La réflexion était patronnée par le gouvernement ougandais, en collaboration avec la Fao, le Fonds des Nations Unies pour l’alimentation, sous le partenariat et le soutien de nombreux organismes internationaux : Ong, Fondations et Institutions financières.
Grenier de l’Afrique centrale, le Cameroun n’est pas passé inaperçu à ces assises. Mohamadou Bayero Fadil, le Président du Groupe Fadil et Président du conseil d’administration de l’Agence des Normes et de la Qualité, Anor, était à la tête d’une importante délégation. Etaient aussi présents dans la capitale ougandaise : les Brésiliens venus vanter leurs performances dans l’agro-industrie, des Américains en quête des possibilités d’investissements agricoles en Afrique, des représentants des entreprises indiennes dont on note une forte présence dans la communauté économique des pays de l’Afrique Australe ; pour ne citer que ceux-là.
Ouvert par le président Yuweri Kaguta Yussef Museveni en personne, qui avait à ses côtés le Premier ministre et de nombreux officiels tchadiens, l’AgriBusiness Forum de Kampala visait un certain nombre d’objectifs : repenser le rôle du secteur privé pour améliorer l’accès durable à l’alimentation et accroitre la productivité agricole ; améliorer les circuits de commercialisation, de valeur ajoutée et de post-récolte ; créer de nouveaux partenariats privés/publics et attirer des investissements étrangers dans le secteur agro-alimentaire africain ; présenter des modèles innovants de production alimentaires, des études de cas et des succès et enfin débattre des politiques existantes et élaborer de nouvelles initiatives pour la sécurité alimentaire. Le tout en présence des PME et grosses entreprises d’Afrique ayant des projets et un potentiel de développement dans le domaine de l’agro-industrie.
Echanges fructueux
Outre l’Ouganda, un autre pays était à l’honneur à Kampala. Il s’agit du Tchad. Le pays du président Idriss Deby Itno est venu présenter aux multiples opérateurs économiques et financiers les opportunités d’investissements dans le secteur agricole. Une véritable ouverture d’esprit des autorités de ces deux nations qui ont compris qu’aucun développement n’est possible dans un Etat sans l’apport des investissements étrangers.

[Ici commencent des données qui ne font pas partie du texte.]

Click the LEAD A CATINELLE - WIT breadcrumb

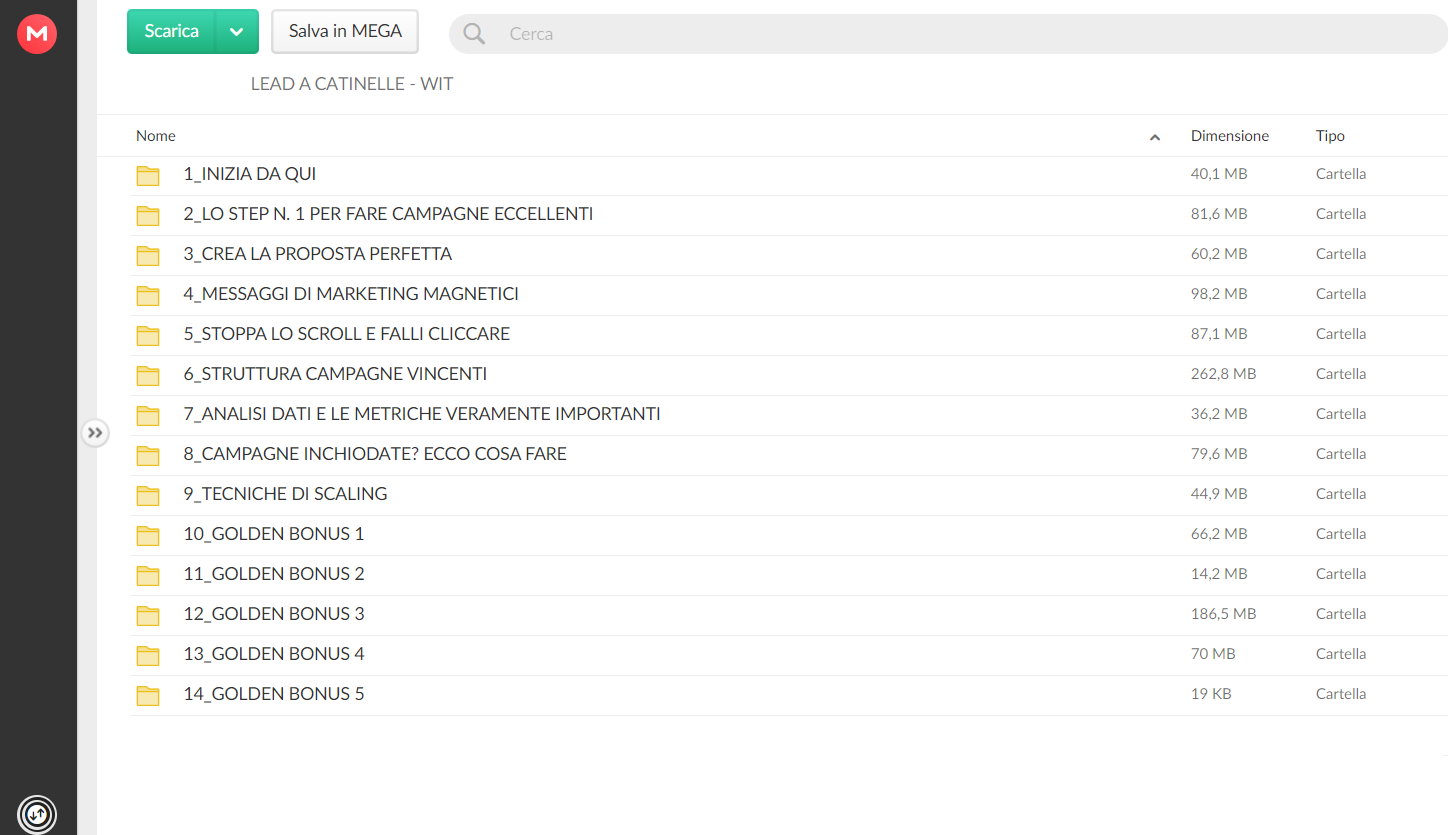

C’est ainsi que dans un Format bien précis, des sessions plénières et des ateliers spécifiques avec chacune un panel d’experts et d’hommes d’affaires ont exposé des exemples de partenariats, de meilleures pratiques et d’opportunités d’investissements. Le Tchad qui partage une frontière commune avec le Cameroun présente des similitudes avec ce pays au niveau de sa partie Septentrionale. Le Groupe Fadil s’en est inspiré et pourrait, dans un avenir pas très lointain, étendre son empire vers ce marché potentiel. Mohamadou Bayero Fadil, qui revenait en Ouganda après un premier passage il y a quelques mois dans le cadre d’un autre sommet économique, a pris des contacts à Kampala. Il a échangé avec plusieurs experts dans le domaine de l’acquisition des semences améliorées et des équipements agricoles.

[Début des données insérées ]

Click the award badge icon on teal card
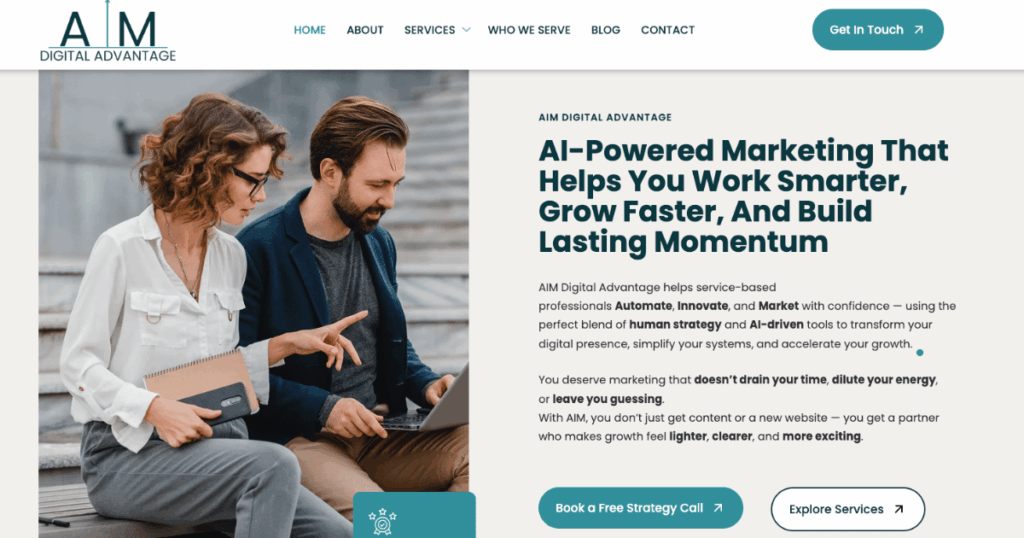tap(382, 522)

En sa qualité de Président du Conseil d’Administration de l’Anor, il a également noué des contacts avec pas mal d’institutions impliquées dans la sécurité alimentaire ; un volet où la norme et la qualité sont un gage. L’AgriBusiness Forum de Kampala s’est achevé par une Table Ronde Ministérielle sur les opportunités d’investissements en Afrique.